[Request]: Pull every line of text from the items below and reproduce each one verbatim, leaving the pictures out of your answer.

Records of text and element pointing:
───
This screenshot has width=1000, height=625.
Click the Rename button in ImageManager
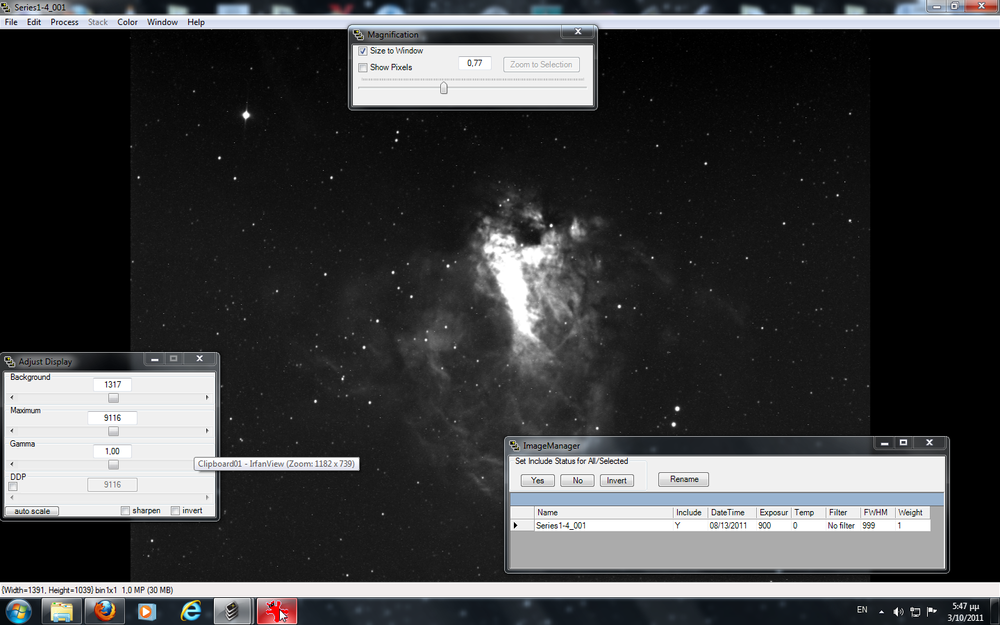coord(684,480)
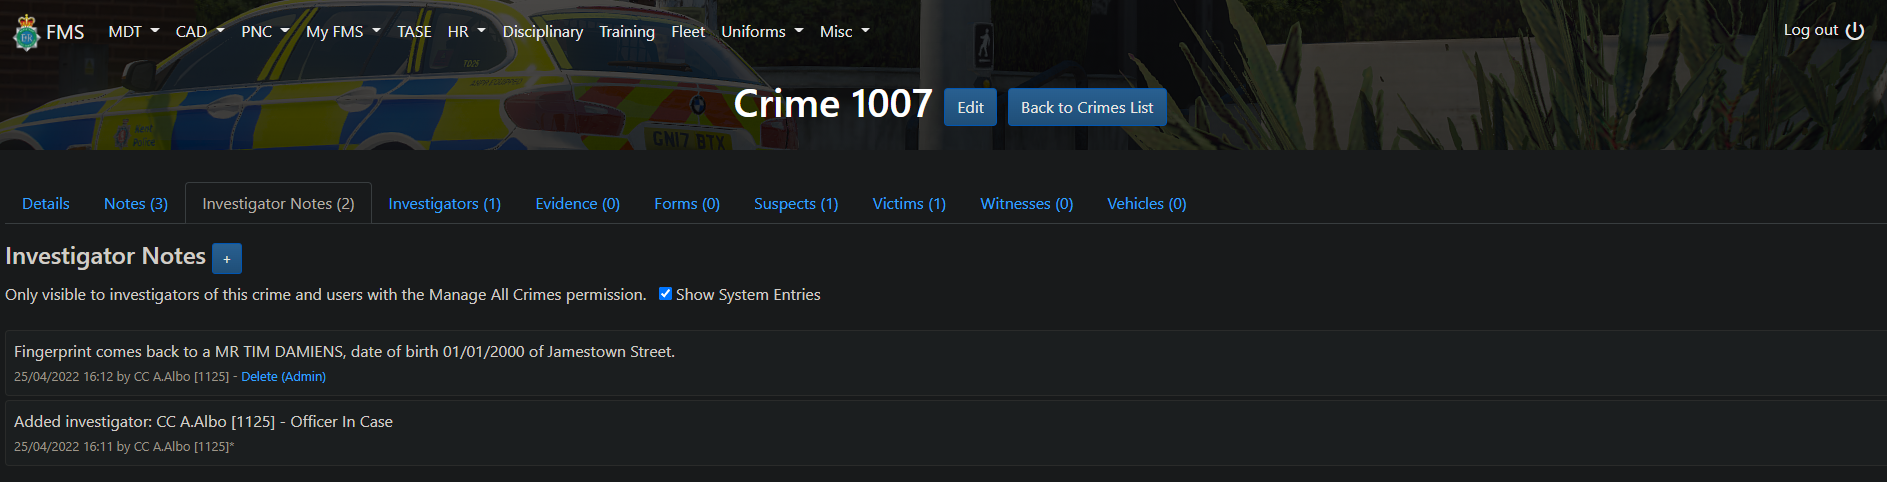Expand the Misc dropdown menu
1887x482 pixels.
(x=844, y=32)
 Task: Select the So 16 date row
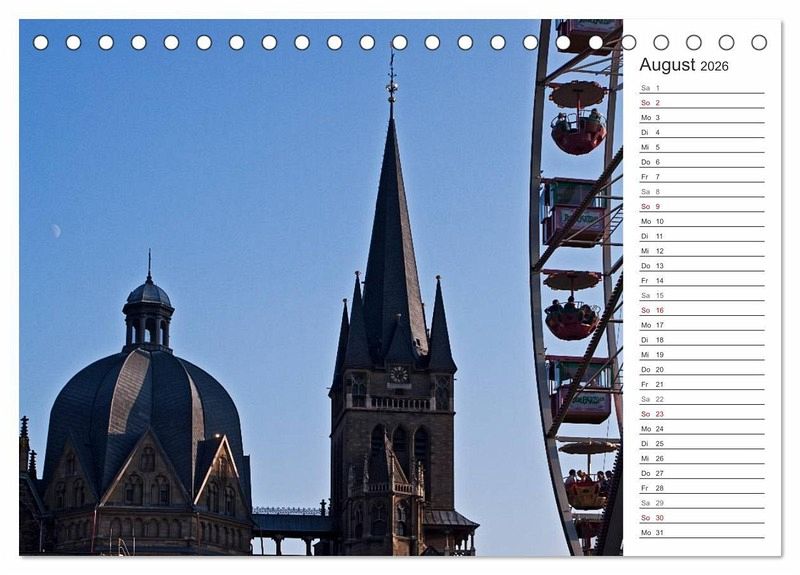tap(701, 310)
───
[The output]:
This screenshot has width=1000, height=625.
Click the Rename button in ImageManager
coord(684,480)
Expand the Misc dropdown menu
1887x482 pixels.
(x=844, y=32)
 Task: Select the So 16 date row
tap(701, 310)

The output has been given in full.